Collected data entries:
□ □ □

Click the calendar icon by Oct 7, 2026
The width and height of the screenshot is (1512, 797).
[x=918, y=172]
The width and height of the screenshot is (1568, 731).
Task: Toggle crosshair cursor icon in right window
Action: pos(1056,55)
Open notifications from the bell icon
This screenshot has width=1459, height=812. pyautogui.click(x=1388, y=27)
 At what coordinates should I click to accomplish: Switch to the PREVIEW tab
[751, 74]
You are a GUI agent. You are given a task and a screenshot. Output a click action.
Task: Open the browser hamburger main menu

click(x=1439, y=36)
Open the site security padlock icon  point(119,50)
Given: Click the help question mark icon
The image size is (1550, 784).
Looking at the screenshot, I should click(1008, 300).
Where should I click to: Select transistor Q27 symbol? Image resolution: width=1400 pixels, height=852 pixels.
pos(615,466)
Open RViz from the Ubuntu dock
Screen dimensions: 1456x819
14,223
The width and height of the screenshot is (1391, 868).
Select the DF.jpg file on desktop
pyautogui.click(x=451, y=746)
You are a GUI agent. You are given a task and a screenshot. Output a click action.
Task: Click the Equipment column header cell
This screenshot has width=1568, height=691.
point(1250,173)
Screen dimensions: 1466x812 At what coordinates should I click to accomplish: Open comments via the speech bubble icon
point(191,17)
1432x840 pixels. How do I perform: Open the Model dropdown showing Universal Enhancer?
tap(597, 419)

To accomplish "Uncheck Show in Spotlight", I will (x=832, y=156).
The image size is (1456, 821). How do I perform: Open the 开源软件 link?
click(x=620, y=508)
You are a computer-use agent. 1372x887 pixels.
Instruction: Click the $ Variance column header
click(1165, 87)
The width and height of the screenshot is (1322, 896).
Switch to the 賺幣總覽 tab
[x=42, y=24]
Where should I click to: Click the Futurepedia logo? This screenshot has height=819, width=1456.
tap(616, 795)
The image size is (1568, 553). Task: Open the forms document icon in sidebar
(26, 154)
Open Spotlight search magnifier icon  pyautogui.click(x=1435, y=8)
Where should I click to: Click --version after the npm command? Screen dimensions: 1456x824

□ □ □

The full data must appear again, retyped in every detail.

Click the calendar icon by Oct 7, 2026
The width and height of the screenshot is (1512, 797).
[x=918, y=172]
The width and height of the screenshot is (1568, 731).
Task: Toggle crosshair cursor icon in right window
Action: pos(1056,55)
Open notifications from the bell icon
This screenshot has width=1459, height=812. pyautogui.click(x=1388, y=27)
 At what coordinates should I click to accomplish: Switch to the PREVIEW tab
[751, 74]
You are a GUI agent. You are given a task and a screenshot. Output a click action.
Task: Open the browser hamburger main menu

click(x=1439, y=36)
Open the site security padlock icon  point(119,50)
Given: Click the help question mark icon
The image size is (1550, 784).
Looking at the screenshot, I should click(1008, 300).
Where should I click to: Select transistor Q27 symbol? Image resolution: width=1400 pixels, height=852 pixels.
pos(615,466)
Open RViz from the Ubuntu dock
Screen dimensions: 1456x819
14,223
The width and height of the screenshot is (1391, 868).
Select the DF.jpg file on desktop
pyautogui.click(x=451, y=746)
You are a GUI agent. You are given a task and a screenshot. Output a click action.
Task: Click the Equipment column header cell
This screenshot has width=1568, height=691.
point(1250,173)
Screen dimensions: 1466x812 At what coordinates should I click to accomplish: Open comments via the speech bubble icon
point(191,17)
1432x840 pixels. How do I perform: Open the Model dropdown showing Universal Enhancer?
tap(597, 419)

To accomplish "Uncheck Show in Spotlight", I will (x=832, y=156).
The image size is (1456, 821). How do I perform: Open the 开源软件 link?
click(x=620, y=508)
You are a computer-use agent. 1372x887 pixels.
Instruction: Click the $ Variance column header
click(1165, 87)
The width and height of the screenshot is (1322, 896).
Switch to the 賺幣總覽 tab
[x=42, y=24]
Where should I click to: Click the Futurepedia logo? This screenshot has height=819, width=1456.
tap(616, 795)
The image size is (1568, 553). Task: Open the forms document icon in sidebar
(26, 154)
Open Spotlight search magnifier icon  pyautogui.click(x=1435, y=8)
Where should I click to: Click --version after the npm command? Screen dimensions: 1456x824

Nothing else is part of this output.